- Stated problem -
Return all of the records below word for word, changing nothing.

[Dataset excerpt]
-- begin --
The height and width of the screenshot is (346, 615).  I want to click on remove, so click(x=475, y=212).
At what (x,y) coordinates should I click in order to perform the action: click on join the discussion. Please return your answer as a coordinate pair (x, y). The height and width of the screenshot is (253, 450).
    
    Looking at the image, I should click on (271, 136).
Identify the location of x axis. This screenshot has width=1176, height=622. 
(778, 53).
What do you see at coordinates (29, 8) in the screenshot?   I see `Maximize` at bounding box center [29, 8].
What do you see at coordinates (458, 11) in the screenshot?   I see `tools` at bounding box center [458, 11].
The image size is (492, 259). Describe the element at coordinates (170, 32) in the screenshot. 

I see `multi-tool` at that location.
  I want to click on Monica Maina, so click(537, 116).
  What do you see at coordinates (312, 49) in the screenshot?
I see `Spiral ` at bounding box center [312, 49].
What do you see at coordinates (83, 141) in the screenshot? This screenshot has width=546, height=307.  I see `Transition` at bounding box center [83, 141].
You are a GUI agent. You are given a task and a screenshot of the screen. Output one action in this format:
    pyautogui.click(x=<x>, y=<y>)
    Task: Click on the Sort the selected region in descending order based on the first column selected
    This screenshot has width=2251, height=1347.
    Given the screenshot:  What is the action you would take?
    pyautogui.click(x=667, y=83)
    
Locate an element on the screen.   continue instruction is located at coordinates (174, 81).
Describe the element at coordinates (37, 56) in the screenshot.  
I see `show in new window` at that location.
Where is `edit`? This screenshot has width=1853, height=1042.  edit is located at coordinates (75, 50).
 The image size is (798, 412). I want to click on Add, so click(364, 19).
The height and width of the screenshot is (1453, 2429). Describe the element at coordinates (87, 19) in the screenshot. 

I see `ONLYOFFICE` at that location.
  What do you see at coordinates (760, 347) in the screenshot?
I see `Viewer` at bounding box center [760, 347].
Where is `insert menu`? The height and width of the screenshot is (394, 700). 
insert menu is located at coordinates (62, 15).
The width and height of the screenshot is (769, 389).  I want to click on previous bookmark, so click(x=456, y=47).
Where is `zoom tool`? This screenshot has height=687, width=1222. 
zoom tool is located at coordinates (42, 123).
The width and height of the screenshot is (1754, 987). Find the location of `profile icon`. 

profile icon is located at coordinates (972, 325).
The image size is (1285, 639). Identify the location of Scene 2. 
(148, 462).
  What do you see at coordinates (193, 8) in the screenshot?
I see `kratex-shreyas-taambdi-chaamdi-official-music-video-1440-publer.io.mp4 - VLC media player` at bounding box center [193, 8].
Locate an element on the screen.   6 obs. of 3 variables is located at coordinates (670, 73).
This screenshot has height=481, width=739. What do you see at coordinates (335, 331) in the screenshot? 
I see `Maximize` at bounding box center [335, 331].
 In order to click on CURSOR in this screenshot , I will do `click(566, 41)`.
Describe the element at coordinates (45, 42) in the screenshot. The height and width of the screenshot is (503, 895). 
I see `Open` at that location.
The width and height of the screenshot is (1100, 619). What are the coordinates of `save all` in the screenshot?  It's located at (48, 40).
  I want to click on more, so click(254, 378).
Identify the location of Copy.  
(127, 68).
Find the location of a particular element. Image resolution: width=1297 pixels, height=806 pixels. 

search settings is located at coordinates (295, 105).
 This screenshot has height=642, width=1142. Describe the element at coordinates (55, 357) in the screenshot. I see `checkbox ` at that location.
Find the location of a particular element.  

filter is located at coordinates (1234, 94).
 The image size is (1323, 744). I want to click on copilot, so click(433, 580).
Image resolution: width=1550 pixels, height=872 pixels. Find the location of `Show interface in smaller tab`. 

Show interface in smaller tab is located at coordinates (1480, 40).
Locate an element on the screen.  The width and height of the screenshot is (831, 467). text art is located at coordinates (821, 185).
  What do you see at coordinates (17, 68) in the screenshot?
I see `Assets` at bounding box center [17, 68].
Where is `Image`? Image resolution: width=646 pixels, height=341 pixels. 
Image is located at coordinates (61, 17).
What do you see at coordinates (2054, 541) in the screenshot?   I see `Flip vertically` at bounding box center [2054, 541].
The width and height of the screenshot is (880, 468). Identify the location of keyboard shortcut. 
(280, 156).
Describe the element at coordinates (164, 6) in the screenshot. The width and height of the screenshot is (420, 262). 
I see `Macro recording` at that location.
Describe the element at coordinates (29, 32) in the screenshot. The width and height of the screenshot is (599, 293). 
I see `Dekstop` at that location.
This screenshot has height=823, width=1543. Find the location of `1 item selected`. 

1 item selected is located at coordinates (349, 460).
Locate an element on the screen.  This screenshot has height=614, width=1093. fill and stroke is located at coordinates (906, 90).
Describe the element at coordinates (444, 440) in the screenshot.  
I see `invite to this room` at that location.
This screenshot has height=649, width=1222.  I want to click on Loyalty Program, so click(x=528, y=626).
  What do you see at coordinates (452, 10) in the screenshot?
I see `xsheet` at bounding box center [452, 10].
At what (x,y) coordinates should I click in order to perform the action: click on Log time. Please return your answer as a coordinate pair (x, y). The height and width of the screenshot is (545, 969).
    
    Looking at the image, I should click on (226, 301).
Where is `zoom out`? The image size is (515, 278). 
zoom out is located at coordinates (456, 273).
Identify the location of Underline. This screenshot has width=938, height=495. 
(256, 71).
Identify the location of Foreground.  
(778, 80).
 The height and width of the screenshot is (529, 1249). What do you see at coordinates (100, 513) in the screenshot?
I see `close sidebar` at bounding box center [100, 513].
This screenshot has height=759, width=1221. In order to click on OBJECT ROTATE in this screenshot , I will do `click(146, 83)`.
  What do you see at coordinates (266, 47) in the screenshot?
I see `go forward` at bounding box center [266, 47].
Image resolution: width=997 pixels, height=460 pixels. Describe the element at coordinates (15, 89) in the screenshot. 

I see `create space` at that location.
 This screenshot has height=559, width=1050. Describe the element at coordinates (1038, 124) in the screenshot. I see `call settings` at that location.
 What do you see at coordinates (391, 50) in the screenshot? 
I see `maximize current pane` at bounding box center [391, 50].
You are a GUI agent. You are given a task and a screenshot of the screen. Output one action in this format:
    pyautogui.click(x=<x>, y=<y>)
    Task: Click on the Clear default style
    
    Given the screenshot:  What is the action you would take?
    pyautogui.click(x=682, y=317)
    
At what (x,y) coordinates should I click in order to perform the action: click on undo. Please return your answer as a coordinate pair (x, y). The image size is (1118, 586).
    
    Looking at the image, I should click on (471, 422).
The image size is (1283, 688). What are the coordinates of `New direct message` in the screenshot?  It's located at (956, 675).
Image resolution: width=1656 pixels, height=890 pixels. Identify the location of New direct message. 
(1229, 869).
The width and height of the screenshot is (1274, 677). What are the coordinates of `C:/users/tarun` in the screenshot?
-- end --
- Response -
The height and width of the screenshot is (346, 615).  I want to click on remove, so click(x=475, y=212).
At what (x,y) coordinates should I click in order to perform the action: click on join the discussion. Please return your answer as a coordinate pair (x, y). The height and width of the screenshot is (253, 450).
    
    Looking at the image, I should click on (271, 136).
Identify the location of x axis. This screenshot has width=1176, height=622. 
(778, 53).
What do you see at coordinates (29, 8) in the screenshot?   I see `Maximize` at bounding box center [29, 8].
What do you see at coordinates (458, 11) in the screenshot?   I see `tools` at bounding box center [458, 11].
The image size is (492, 259). Describe the element at coordinates (170, 32) in the screenshot. 

I see `multi-tool` at that location.
  I want to click on Monica Maina, so click(537, 116).
  What do you see at coordinates (312, 49) in the screenshot?
I see `Spiral ` at bounding box center [312, 49].
What do you see at coordinates (83, 141) in the screenshot? This screenshot has width=546, height=307.  I see `Transition` at bounding box center [83, 141].
You are a GUI agent. You are given a task and a screenshot of the screen. Output one action in this format:
    pyautogui.click(x=<x>, y=<y>)
    Task: Click on the Sort the selected region in descending order based on the first column selected
    This screenshot has width=2251, height=1347.
    Given the screenshot:  What is the action you would take?
    pyautogui.click(x=667, y=83)
    
Locate an element on the screen.   continue instruction is located at coordinates (174, 81).
Describe the element at coordinates (37, 56) in the screenshot.  
I see `show in new window` at that location.
Where is `edit`? This screenshot has width=1853, height=1042.  edit is located at coordinates (75, 50).
 The image size is (798, 412). I want to click on Add, so click(364, 19).
The height and width of the screenshot is (1453, 2429). Describe the element at coordinates (87, 19) in the screenshot. 

I see `ONLYOFFICE` at that location.
  What do you see at coordinates (760, 347) in the screenshot?
I see `Viewer` at bounding box center [760, 347].
Where is `insert menu`? The height and width of the screenshot is (394, 700). 
insert menu is located at coordinates (62, 15).
The width and height of the screenshot is (769, 389).  I want to click on previous bookmark, so click(x=456, y=47).
Where is `zoom tool`? This screenshot has height=687, width=1222. 
zoom tool is located at coordinates (42, 123).
The width and height of the screenshot is (1754, 987). Find the location of `profile icon`. 

profile icon is located at coordinates (972, 325).
The image size is (1285, 639). Identify the location of Scene 2. 
(148, 462).
  What do you see at coordinates (193, 8) in the screenshot?
I see `kratex-shreyas-taambdi-chaamdi-official-music-video-1440-publer.io.mp4 - VLC media player` at bounding box center [193, 8].
Locate an element on the screen.   6 obs. of 3 variables is located at coordinates (670, 73).
This screenshot has height=481, width=739. What do you see at coordinates (335, 331) in the screenshot? 
I see `Maximize` at bounding box center [335, 331].
 In order to click on CURSOR in this screenshot , I will do `click(566, 41)`.
Describe the element at coordinates (45, 42) in the screenshot. The height and width of the screenshot is (503, 895). 
I see `Open` at that location.
The width and height of the screenshot is (1100, 619). What are the coordinates of `save all` in the screenshot?  It's located at (48, 40).
  I want to click on more, so click(254, 378).
Identify the location of Copy.  
(127, 68).
Find the location of a particular element. Image resolution: width=1297 pixels, height=806 pixels. 

search settings is located at coordinates (295, 105).
 This screenshot has height=642, width=1142. Describe the element at coordinates (55, 357) in the screenshot. I see `checkbox ` at that location.
Find the location of a particular element.  

filter is located at coordinates (1234, 94).
 The image size is (1323, 744). I want to click on copilot, so click(433, 580).
Image resolution: width=1550 pixels, height=872 pixels. Find the location of `Show interface in smaller tab`. 

Show interface in smaller tab is located at coordinates (1480, 40).
Locate an element on the screen.  The width and height of the screenshot is (831, 467). text art is located at coordinates (821, 185).
  What do you see at coordinates (17, 68) in the screenshot?
I see `Assets` at bounding box center [17, 68].
Where is `Image`? Image resolution: width=646 pixels, height=341 pixels. 
Image is located at coordinates (61, 17).
What do you see at coordinates (2054, 541) in the screenshot?   I see `Flip vertically` at bounding box center [2054, 541].
The width and height of the screenshot is (880, 468). Identify the location of keyboard shortcut. 
(280, 156).
Describe the element at coordinates (164, 6) in the screenshot. The width and height of the screenshot is (420, 262). 
I see `Macro recording` at that location.
Describe the element at coordinates (29, 32) in the screenshot. The width and height of the screenshot is (599, 293). 
I see `Dekstop` at that location.
This screenshot has height=823, width=1543. Find the location of `1 item selected`. 

1 item selected is located at coordinates (349, 460).
Locate an element on the screen.  This screenshot has height=614, width=1093. fill and stroke is located at coordinates (906, 90).
Describe the element at coordinates (444, 440) in the screenshot.  
I see `invite to this room` at that location.
This screenshot has height=649, width=1222.  I want to click on Loyalty Program, so click(x=528, y=626).
  What do you see at coordinates (452, 10) in the screenshot?
I see `xsheet` at bounding box center [452, 10].
At what (x,y) coordinates should I click in order to perform the action: click on Log time. Please return your answer as a coordinate pair (x, y). The height and width of the screenshot is (545, 969).
    
    Looking at the image, I should click on (226, 301).
Where is `zoom out`? The image size is (515, 278). 
zoom out is located at coordinates (456, 273).
Identify the location of Underline. This screenshot has width=938, height=495. 
(256, 71).
Identify the location of Foreground.  
(778, 80).
 The height and width of the screenshot is (529, 1249). What do you see at coordinates (100, 513) in the screenshot?
I see `close sidebar` at bounding box center [100, 513].
This screenshot has height=759, width=1221. In order to click on OBJECT ROTATE in this screenshot , I will do `click(146, 83)`.
  What do you see at coordinates (266, 47) in the screenshot?
I see `go forward` at bounding box center [266, 47].
Image resolution: width=997 pixels, height=460 pixels. Describe the element at coordinates (15, 89) in the screenshot. 

I see `create space` at that location.
 This screenshot has height=559, width=1050. Describe the element at coordinates (1038, 124) in the screenshot. I see `call settings` at that location.
 What do you see at coordinates (391, 50) in the screenshot? 
I see `maximize current pane` at bounding box center [391, 50].
You are a GUI agent. You are given a task and a screenshot of the screen. Output one action in this format:
    pyautogui.click(x=<x>, y=<y>)
    Task: Click on the Clear default style
    
    Given the screenshot:  What is the action you would take?
    pyautogui.click(x=682, y=317)
    
At what (x,y) coordinates should I click in order to perform the action: click on undo. Please return your answer as a coordinate pair (x, y). The image size is (1118, 586).
    
    Looking at the image, I should click on (471, 422).
The image size is (1283, 688). What are the coordinates of `New direct message` in the screenshot?  It's located at (956, 675).
Image resolution: width=1656 pixels, height=890 pixels. Identify the location of New direct message. 
(1229, 869).
The width and height of the screenshot is (1274, 677). What are the coordinates of `C:/users/tarun` in the screenshot?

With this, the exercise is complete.